Stored records:
# # #

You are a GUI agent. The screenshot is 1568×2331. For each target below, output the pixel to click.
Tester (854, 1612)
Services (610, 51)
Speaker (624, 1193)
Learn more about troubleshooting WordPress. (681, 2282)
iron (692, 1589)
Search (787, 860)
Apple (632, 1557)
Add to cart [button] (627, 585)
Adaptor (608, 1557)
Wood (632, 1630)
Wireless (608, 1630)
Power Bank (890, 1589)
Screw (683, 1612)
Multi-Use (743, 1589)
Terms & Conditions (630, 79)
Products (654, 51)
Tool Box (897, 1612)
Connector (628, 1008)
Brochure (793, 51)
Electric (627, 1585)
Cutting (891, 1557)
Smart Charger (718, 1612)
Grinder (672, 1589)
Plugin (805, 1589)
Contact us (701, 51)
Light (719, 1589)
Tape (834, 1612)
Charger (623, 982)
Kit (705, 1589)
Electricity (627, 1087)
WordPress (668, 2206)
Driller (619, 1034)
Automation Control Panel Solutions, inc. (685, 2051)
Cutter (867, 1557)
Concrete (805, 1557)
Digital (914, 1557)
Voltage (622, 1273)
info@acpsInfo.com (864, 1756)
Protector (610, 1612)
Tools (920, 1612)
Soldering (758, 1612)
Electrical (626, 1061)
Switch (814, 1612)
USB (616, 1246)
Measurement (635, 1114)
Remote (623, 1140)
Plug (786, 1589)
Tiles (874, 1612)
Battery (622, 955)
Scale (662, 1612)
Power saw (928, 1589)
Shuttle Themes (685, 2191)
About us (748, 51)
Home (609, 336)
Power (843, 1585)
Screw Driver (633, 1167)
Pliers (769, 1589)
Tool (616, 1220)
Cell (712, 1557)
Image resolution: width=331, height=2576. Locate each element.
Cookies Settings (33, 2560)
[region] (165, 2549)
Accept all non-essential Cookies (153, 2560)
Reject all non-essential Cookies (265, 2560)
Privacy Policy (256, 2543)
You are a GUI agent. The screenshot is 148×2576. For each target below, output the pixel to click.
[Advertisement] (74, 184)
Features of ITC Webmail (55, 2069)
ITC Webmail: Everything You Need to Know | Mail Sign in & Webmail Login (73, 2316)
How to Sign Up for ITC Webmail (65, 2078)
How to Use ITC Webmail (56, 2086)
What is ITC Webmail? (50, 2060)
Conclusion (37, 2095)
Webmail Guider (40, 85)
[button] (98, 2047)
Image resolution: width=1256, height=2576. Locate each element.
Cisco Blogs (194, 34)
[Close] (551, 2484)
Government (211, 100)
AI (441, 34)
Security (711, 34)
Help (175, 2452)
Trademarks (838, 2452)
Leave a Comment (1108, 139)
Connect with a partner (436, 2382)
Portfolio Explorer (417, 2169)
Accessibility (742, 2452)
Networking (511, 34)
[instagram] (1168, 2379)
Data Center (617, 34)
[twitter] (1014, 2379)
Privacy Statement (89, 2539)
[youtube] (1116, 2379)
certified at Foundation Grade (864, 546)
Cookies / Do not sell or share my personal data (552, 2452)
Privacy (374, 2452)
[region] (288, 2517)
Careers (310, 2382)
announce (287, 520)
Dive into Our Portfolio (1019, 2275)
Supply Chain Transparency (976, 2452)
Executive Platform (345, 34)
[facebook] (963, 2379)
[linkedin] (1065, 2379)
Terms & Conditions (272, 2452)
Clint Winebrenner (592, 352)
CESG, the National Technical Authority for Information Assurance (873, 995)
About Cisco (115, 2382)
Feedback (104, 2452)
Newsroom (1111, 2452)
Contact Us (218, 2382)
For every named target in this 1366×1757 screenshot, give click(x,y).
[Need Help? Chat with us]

# # #

Would you print all of the entries exactly as they stand?

You are a GUI agent. The screenshot is 1568×2331. For each target below, output the pixel to click.
Tester (854, 1612)
Services (610, 51)
Speaker (624, 1193)
Learn more about troubleshooting WordPress. (681, 2282)
iron (692, 1589)
Search (787, 860)
Apple (632, 1557)
Add to cart [button] (627, 585)
Adaptor (608, 1557)
Wood (632, 1630)
Wireless (608, 1630)
Power Bank (890, 1589)
Screw (683, 1612)
Multi-Use (743, 1589)
Terms & Conditions (630, 79)
Products (654, 51)
Tool Box (897, 1612)
Connector (628, 1008)
Brochure (793, 51)
Electric (627, 1585)
Cutting (891, 1557)
Smart Charger (718, 1612)
Grinder (672, 1589)
Plugin (805, 1589)
Contact us (701, 51)
Light (719, 1589)
Tape (834, 1612)
Charger (623, 982)
Kit (705, 1589)
Electricity (627, 1087)
WordPress (668, 2206)
Driller (619, 1034)
Automation Control Panel Solutions, inc. (685, 2051)
Cutter (867, 1557)
Concrete (805, 1557)
Digital (914, 1557)
Voltage (622, 1273)
info@acpsInfo.com (864, 1756)
Protector (610, 1612)
Tools (920, 1612)
Soldering (758, 1612)
Electrical (626, 1061)
Switch (814, 1612)
USB (616, 1246)
Measurement (635, 1114)
Remote (623, 1140)
Plug (786, 1589)
Tiles (874, 1612)
Battery (622, 955)
Scale (662, 1612)
Power saw (928, 1589)
Shuttle Themes (685, 2191)
About us (748, 51)
Home (609, 336)
Power (843, 1585)
Screw Driver (633, 1167)
Pliers (769, 1589)
Tool (616, 1220)
Cell (712, 1557)
Image resolution: width=331, height=2576. Locate each element.
Cookies Settings (33, 2560)
[region] (165, 2549)
Accept all non-essential Cookies (153, 2560)
Reject all non-essential Cookies (265, 2560)
Privacy Policy (256, 2543)
You are a GUI agent. The screenshot is 148×2576. For each target below, output the pixel to click.
[Advertisement] (74, 184)
Features of ITC Webmail (55, 2069)
ITC Webmail: Everything You Need to Know | Mail Sign in & Webmail Login (73, 2316)
How to Sign Up for ITC Webmail (65, 2078)
How to Use ITC Webmail (56, 2086)
What is ITC Webmail? (50, 2060)
Conclusion (37, 2095)
Webmail Guider (40, 85)
[button] (98, 2047)
Image resolution: width=1256, height=2576. Locate each element.
Cisco Blogs (194, 34)
[Close] (551, 2484)
Government (211, 100)
AI (441, 34)
Security (711, 34)
Help (175, 2452)
Trademarks (838, 2452)
Leave a Comment (1108, 139)
Connect with a partner (436, 2382)
Portfolio Explorer (417, 2169)
Accessibility (742, 2452)
Networking (511, 34)
[instagram] (1168, 2379)
Data Center (617, 34)
[twitter] (1014, 2379)
Privacy Statement (89, 2539)
[youtube] (1116, 2379)
certified at Foundation Grade (864, 546)
Cookies / Do not sell or share my personal data (552, 2452)
Privacy (374, 2452)
[region] (288, 2517)
Careers (310, 2382)
announce (287, 520)
Dive into Our Portfolio (1019, 2275)
Supply Chain Transparency (976, 2452)
Executive Platform (345, 34)
[facebook] (963, 2379)
[linkedin] (1065, 2379)
Terms & Conditions (272, 2452)
Clint Winebrenner (592, 352)
CESG, the National Technical Authority for Information Assurance (873, 995)
About Cisco (115, 2382)
Feedback (104, 2452)
Newsroom (1111, 2452)
Contact Us (218, 2382)
For every named target in this 1366×1757 screenshot, give click(x,y).
[Need Help? Chat with us]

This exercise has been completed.